TASK DIRECTIONS:
Set down the records below exactly as they appear, starting at the line that contains "Click the $5.95/mo price text" and ending at the line that contains "tap(604, 462)", both included. Leave the pictures out of your answer.

DATA PROVIDED:
===

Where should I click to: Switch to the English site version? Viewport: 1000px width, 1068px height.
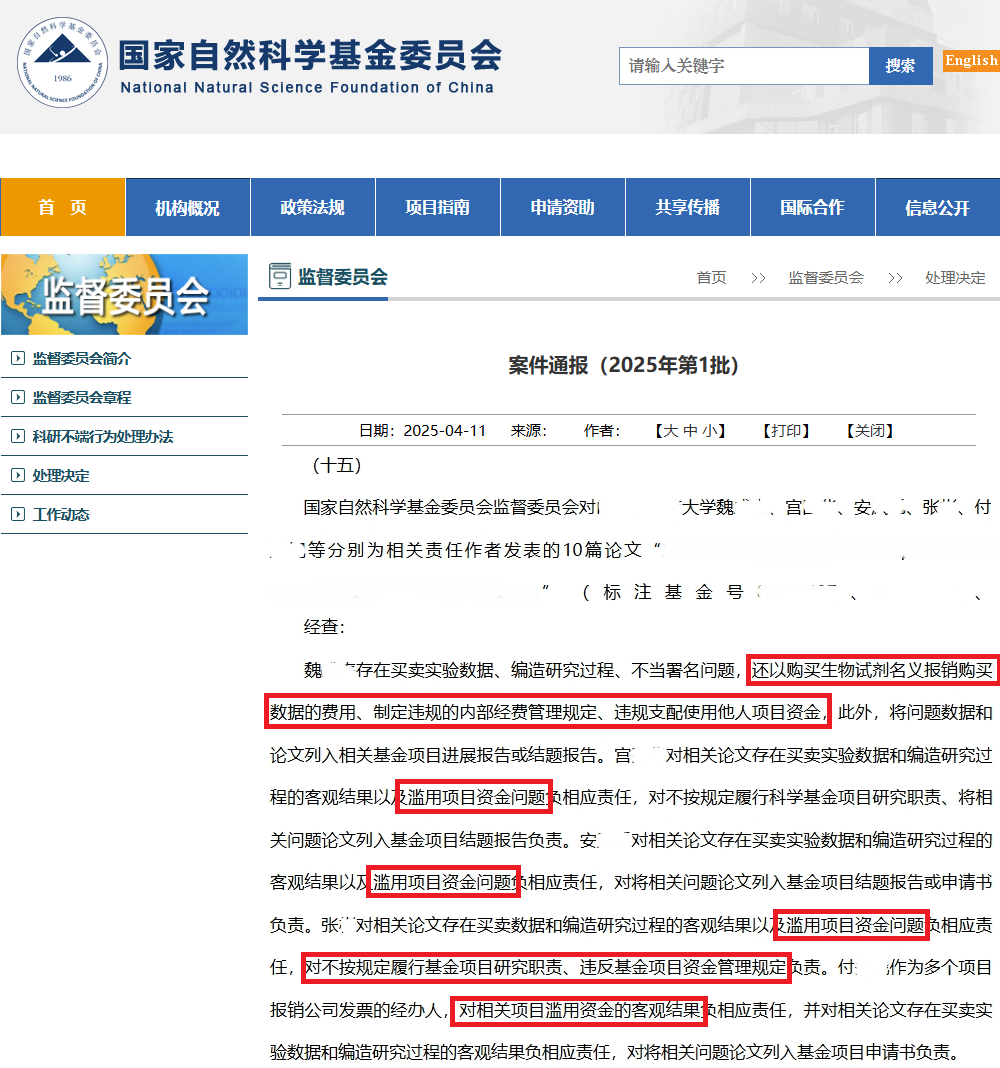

===

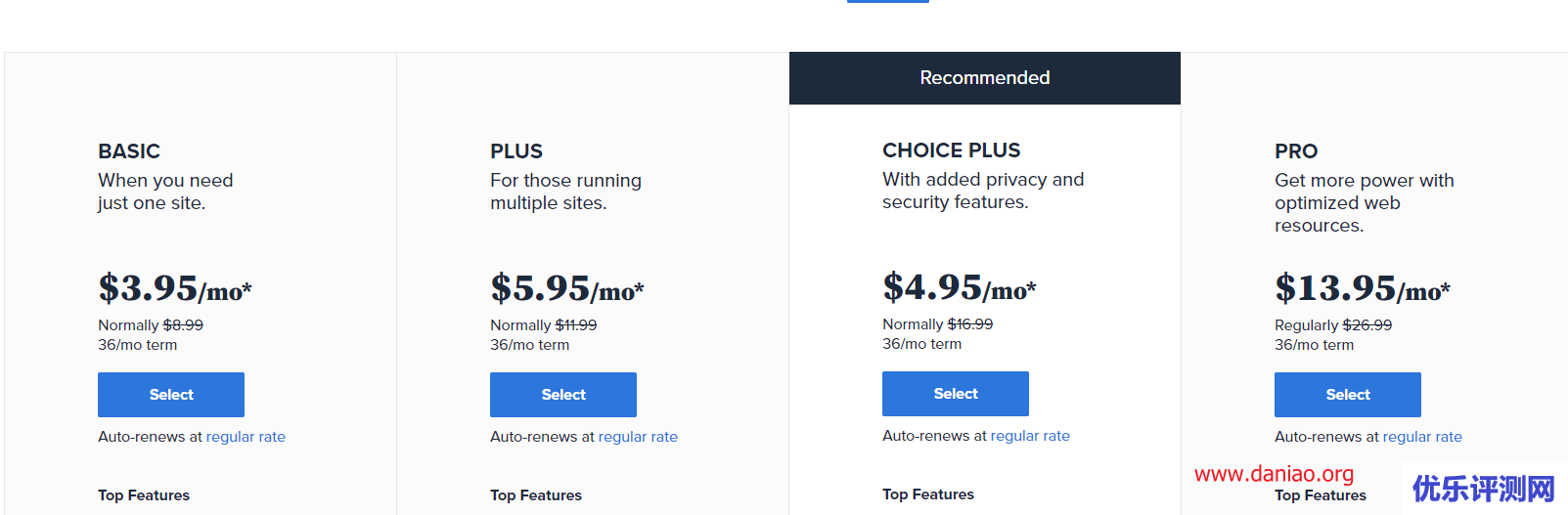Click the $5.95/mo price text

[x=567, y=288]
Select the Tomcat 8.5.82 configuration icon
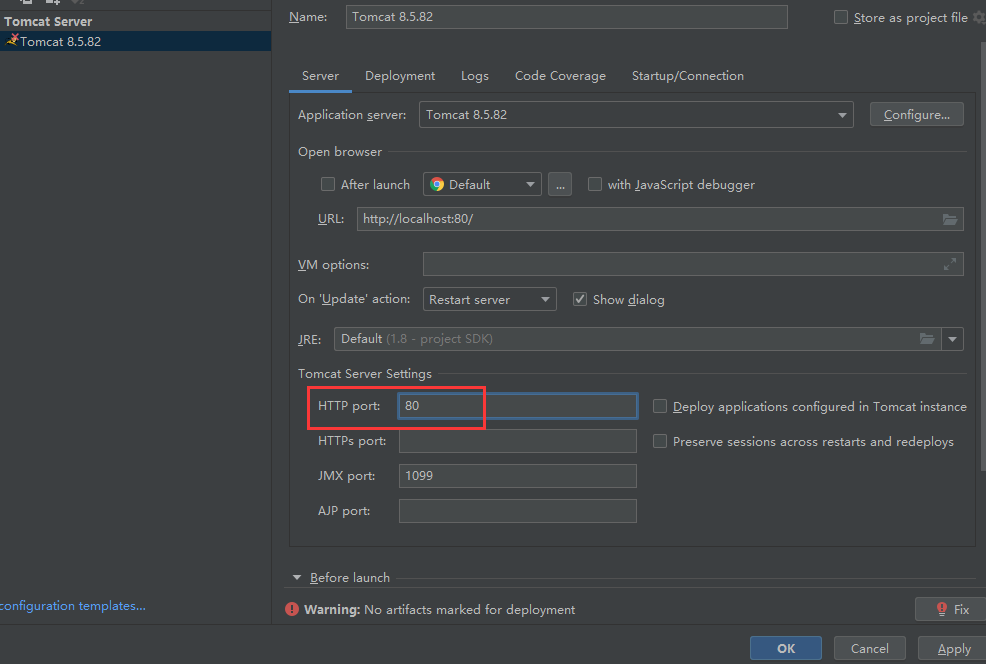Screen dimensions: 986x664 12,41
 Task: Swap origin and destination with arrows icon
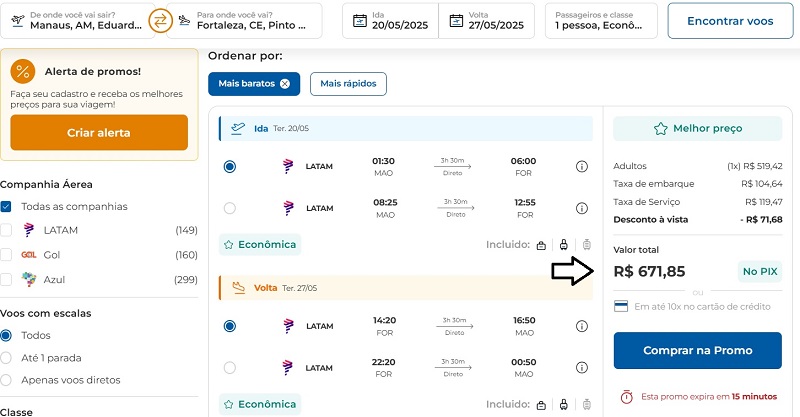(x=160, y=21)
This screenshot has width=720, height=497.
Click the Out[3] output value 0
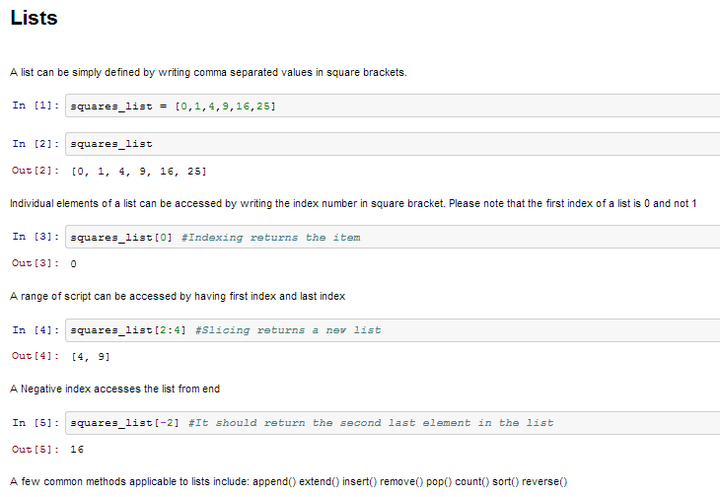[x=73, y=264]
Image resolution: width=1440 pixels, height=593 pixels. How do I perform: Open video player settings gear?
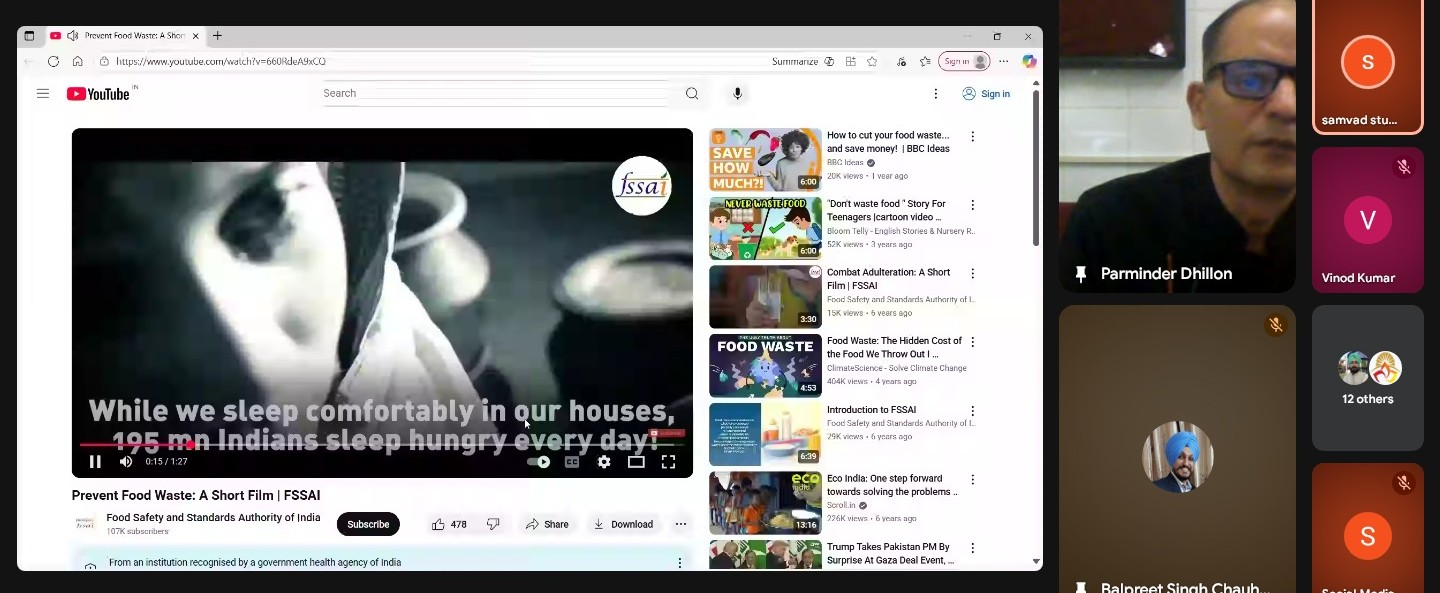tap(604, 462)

===

TASK SOLUTION:
Click the $5.95/mo price text

[x=567, y=288]
Select the Tomcat 8.5.82 configuration icon
Screen dimensions: 986x664 12,41
 Task: Swap origin and destination with arrows icon
(x=160, y=21)
This screenshot has width=720, height=497.
Click the Out[3] output value 0
[x=73, y=264]
Image resolution: width=1440 pixels, height=593 pixels. How do I perform: Open video player settings gear?
tap(604, 462)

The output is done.